SÉRIE D'EXERCICES:
a - D'après l'article sur le CSA, qui est le président du Conseil supérieur de l'audiovisuel ?
b - Reproduisez, s'il vous plaît, l'article sur le CSA depuis "Après la couverture" jusqu'à "durant trois jours.".

TEXTE FOURNI:
====

Après la couverture en direct des événements meurtriers de Charlie Hebdo, radios et télévisions sont conviés par le CSA jeudi 15 janvier à une réflexion commune sur d'éventuels manquements. Les télévisions ont-elles commis des fautes?

Convoqués! Jeudi 15 janvier, à 15 heures, Olivier Schrameck, le président du Conseil supérieur de l’audiovisuel (CSA), et les membres de l’instance de régulation ont «convié» les représentants des radios et télévisions pour une «réflexion commune» suite à la couverture de l’attentat meurtrier à Charlie Hebdo, mercredi 7 janvier, et des deux prises d’otages de vendredi 9 janvier.

 

Il s’agit, pour le CSA, de vérifier si les médias n’ont pas commis de «manquements» dans la couverture de ces événements tragiques qui ont mobilisé les antennes des chaînes d’info et généralistes durant trois jours. 

 

Thierry Thuillier, directeur de l’information France Télévisions

 

«C’est un événement d’une ampleur inédite jusqu’à sa conclusion. Il faudra nous dire à quel manquement on pense. Il y a toujours quelque chose à dire, rien n’est absolument parfait. De là à parler de manquements dans les règles déontologiques, éthiques et de justesse de l’information… France 2 a assuré plus de 30 heures de diffusion, y compris la marche et sans oublier 6 heures de magazines; et il y a une dizaine d’heures pour France 3.»

 

«On a fait le choix de ne pas montrer la vidéo amateur de l’exécution du policier, les sons des preneurs d’otages ou de la vidéo de revendication de Coulibaly. C’est un peu la jurisprudence “otages” que nous avons étendue dans ce cas de figure: comme avec les vidéos de Daesh, dont nous ne montrons qu’une capture d’écran, il convient d’être extrêmement prudents avec ces vidéos, dont nous avons banni les propos qui peuvent donner lieu à de la propagande. Cela a d’ailleurs suscité des débats internes: certains considéraient qu’entendre les voix des ravisseurs relevait de l’information.»

====

Entrées répertoriées dans un jeu de données
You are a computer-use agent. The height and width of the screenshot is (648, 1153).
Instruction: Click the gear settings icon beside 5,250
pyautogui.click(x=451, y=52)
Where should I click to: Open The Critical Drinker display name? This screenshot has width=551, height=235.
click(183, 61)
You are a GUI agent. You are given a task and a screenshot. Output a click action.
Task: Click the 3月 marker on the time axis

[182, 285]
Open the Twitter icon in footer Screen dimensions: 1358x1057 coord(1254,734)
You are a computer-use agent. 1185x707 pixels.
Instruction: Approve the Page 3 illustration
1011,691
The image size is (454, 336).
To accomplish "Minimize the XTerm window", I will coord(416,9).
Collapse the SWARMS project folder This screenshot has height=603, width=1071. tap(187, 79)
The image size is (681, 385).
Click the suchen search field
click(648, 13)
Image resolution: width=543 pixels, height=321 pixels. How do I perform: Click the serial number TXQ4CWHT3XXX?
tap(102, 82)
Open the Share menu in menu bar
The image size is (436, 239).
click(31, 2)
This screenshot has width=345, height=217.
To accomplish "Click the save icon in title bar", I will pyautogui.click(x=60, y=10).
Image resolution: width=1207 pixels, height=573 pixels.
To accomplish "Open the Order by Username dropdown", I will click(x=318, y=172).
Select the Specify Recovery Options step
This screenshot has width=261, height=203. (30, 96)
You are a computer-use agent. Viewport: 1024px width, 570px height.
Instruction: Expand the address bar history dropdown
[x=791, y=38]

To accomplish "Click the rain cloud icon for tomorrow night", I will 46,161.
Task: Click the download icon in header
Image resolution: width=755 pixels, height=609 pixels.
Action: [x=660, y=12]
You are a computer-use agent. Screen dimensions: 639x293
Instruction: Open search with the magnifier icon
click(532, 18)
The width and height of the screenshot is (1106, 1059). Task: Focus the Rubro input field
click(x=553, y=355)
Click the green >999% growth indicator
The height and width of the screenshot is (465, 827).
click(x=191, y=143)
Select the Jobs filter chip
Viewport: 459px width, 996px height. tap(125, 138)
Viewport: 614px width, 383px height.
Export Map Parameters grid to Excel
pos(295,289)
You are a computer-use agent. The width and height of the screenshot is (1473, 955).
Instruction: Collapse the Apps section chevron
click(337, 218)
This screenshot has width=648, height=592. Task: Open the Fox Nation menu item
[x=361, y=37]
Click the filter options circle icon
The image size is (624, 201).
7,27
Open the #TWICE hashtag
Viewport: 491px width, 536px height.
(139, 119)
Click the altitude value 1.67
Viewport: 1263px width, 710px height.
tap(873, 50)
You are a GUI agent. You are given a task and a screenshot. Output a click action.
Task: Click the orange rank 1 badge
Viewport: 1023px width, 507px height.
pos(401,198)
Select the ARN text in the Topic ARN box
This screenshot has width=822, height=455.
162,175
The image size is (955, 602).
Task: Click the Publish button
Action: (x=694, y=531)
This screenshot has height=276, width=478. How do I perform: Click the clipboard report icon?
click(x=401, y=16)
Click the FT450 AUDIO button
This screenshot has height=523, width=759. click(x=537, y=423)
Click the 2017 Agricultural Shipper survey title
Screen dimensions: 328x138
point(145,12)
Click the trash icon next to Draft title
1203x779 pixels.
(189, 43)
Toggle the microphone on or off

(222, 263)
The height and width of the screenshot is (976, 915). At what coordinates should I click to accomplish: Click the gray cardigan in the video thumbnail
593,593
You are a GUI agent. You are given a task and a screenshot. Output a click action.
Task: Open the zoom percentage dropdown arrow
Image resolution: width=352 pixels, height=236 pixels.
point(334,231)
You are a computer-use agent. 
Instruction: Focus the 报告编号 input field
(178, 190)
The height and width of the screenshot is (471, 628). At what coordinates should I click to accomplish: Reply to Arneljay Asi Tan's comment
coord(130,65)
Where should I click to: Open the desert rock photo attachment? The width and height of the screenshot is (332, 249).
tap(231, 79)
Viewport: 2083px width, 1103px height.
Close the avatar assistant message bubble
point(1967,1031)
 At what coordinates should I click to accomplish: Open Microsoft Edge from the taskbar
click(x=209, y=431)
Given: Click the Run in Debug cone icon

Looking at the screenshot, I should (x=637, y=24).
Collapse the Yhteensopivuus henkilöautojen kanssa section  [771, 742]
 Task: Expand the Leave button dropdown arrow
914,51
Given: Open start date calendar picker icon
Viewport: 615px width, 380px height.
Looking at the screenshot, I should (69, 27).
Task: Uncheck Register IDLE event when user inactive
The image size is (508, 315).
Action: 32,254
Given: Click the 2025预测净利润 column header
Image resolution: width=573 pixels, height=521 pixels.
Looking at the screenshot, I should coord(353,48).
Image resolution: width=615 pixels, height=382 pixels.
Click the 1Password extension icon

====

EXERCICE CORRIGÉ:
a - Olivier Schrameck.

b -
Après la couverture en direct des événements meurtriers de Charlie Hebdo, radios et télévisions sont conviés par le CSA jeudi 15 janvier à une réflexion commune sur d'éventuels manquements. Les télévisions ont-elles commis des fautes?

Convoqués! Jeudi 15 janvier, à 15 heures, Olivier Schrameck, le président du Conseil supérieur de l’audiovisuel (CSA), et les membres de l’instance de régulation ont «convié» les représentants des radios et télévisions pour une «réflexion commune» suite à la couverture de l’attentat meurtrier à Charlie Hebdo, mercredi 7 janvier, et des deux prises d’otages de vendredi 9 janvier.

 

Il s’agit, pour le CSA, de vérifier si les médias n’ont pas commis de «manquements» dans la couverture de ces événements tragiques qui ont mobilisé les antennes des chaînes d’info et généralistes durant trois jours.